MicroRNAs (miRNAs) are endogenous, single-stranded, noncoding 18- to 25-nucleotide RNAs. miRNAs are involved in many biological and pathological processes: proliferation, differentiation and apoptosis. miRNAs regulate gene expression at the post-transcriptional level of messenger RNAs (mRNAs) by selectively binding to the matching 3-untranslated region (3-UTR) of the target mRNA through base pairing and they prevent the translation process by destroying or blocking the mRNA. Some studies have suggested that miRNAs might bind to the 5′-UTR or open reading frame (ORF) of the target mRNA [5,6,7].

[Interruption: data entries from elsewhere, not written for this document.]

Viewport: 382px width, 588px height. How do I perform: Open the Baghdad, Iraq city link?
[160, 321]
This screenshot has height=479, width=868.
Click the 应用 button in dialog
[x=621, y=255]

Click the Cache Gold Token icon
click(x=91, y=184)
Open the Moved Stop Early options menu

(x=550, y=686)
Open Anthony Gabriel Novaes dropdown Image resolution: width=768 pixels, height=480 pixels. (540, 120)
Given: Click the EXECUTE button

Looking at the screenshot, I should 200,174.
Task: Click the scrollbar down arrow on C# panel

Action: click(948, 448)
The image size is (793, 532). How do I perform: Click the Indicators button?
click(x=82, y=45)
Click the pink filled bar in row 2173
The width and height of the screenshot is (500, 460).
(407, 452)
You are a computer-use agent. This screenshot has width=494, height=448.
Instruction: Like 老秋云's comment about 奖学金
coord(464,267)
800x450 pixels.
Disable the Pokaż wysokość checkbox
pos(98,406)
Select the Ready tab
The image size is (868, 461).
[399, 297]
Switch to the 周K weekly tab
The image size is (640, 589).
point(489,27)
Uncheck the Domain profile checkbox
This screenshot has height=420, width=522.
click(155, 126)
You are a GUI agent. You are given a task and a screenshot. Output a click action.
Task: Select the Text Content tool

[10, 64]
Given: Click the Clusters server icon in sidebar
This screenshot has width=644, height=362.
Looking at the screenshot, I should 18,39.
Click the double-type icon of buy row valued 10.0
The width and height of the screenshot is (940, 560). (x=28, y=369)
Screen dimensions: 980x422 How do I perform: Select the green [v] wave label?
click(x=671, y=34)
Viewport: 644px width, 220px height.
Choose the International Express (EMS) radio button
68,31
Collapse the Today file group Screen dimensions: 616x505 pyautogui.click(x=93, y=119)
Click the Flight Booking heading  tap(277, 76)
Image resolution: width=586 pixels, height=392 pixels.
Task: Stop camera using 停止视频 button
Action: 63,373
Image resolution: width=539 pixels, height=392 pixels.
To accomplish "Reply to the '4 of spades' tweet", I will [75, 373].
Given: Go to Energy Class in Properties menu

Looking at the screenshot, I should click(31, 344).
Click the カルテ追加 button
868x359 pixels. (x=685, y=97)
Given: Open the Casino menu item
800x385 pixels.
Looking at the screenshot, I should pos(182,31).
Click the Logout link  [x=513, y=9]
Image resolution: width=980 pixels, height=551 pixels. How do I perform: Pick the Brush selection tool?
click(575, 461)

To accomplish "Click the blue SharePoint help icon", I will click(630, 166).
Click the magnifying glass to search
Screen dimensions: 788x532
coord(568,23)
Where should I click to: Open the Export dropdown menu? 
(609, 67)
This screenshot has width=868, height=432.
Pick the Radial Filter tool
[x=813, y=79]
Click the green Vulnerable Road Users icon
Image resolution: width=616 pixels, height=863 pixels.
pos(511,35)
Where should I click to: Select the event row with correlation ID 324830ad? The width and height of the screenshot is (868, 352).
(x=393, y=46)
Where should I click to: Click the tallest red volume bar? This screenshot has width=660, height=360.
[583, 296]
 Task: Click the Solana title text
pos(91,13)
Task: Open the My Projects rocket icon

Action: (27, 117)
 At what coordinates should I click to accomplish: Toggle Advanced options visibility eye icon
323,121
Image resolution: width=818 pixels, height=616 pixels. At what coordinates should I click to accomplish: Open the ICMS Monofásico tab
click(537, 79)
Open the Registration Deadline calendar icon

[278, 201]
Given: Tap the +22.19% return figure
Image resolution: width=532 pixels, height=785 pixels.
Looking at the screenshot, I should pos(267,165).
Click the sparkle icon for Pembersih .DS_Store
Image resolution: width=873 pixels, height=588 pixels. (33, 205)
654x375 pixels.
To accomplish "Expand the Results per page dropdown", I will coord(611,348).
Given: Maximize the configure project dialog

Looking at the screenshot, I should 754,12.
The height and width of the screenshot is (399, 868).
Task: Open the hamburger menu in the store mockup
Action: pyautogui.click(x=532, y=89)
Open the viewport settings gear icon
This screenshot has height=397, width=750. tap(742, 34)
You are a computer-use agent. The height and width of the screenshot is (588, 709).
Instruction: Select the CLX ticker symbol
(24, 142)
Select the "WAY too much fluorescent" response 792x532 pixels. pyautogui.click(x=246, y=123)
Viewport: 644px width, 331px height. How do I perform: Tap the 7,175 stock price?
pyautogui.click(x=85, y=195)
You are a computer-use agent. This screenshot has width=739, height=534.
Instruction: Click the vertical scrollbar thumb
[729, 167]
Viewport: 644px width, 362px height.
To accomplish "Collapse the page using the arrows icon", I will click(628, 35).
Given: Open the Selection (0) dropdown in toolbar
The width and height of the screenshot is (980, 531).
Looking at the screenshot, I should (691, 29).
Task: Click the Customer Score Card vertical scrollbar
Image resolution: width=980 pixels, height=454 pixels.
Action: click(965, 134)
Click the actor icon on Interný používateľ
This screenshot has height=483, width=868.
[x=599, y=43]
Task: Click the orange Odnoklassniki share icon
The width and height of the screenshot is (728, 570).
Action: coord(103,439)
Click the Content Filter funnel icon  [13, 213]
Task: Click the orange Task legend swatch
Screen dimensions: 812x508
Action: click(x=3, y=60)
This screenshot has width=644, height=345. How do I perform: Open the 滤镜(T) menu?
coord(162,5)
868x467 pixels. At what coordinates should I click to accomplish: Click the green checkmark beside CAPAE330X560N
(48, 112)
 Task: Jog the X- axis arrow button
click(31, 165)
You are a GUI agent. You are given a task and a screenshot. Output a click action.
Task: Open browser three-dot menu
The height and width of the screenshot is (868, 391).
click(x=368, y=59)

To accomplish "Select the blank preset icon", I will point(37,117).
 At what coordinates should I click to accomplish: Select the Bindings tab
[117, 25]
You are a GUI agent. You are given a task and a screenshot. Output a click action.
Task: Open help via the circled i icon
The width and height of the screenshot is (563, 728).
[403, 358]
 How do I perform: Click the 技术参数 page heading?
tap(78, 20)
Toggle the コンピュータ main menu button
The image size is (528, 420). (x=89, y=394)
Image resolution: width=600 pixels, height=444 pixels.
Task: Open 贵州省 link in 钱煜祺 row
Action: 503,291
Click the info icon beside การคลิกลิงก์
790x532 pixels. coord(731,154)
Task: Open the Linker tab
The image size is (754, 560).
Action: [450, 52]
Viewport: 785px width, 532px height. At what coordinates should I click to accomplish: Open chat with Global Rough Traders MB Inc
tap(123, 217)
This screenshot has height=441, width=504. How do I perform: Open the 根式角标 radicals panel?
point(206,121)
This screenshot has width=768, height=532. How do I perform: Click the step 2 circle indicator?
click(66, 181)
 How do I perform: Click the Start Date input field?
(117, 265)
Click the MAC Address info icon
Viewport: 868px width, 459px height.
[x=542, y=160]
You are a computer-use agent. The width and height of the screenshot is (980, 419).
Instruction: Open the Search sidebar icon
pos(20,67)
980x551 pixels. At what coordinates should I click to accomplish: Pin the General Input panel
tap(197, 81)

There are two main ways in which miRNAs could contribute to cancer development. The first way is the upregulation of some miRNAs which could lead to the silencing of tumor suppressor genes. Alternatively, miRNA downregulation could result in increased oncogene expression. Deregulation of specific miRNA could lead to the decreased expression of tumor suppressor genes and/or the increase of oncogene expression [8].
miRNA expression profiles are different not only between tumors and normal tissues but also between different types of tumors, between different stages of the same tumor and between primary tumors and metastatic tumors [7].
Let-7 was firstly known as a factor promoting differentiation in C. elegans (in the transition from the larval to adult stage) and since then has been confirmed as a key regulator of gene expression in many organisms. The let-7 family (let-7a, let-7b, let-7c, let-7d, let-7e, let-7f, let-7g and let-7i) is a well-known miRNA and is an important tumor suppressor in various cancers. The let-7 family shows high sequence and function conservation across multiple species. Family genes of let-7 are located on different chromosomes and are one of the most expressed miRNAs in normal thyroid glands, also suggesting its important role in typical thyroid development and functionality. In all thyroid carcinomas originating from follicular cells, the expression level of the let-7 family is decreased [2,9,10,11].
Some data have indicated the opportunity to use circulating miRNAs (plasma, serum or other body fluids) as diagnostic, prognostic and predictive biomarkers in cancer. Normal tissue and cancers are different in expression profiles of circulating miRNAs [5,12].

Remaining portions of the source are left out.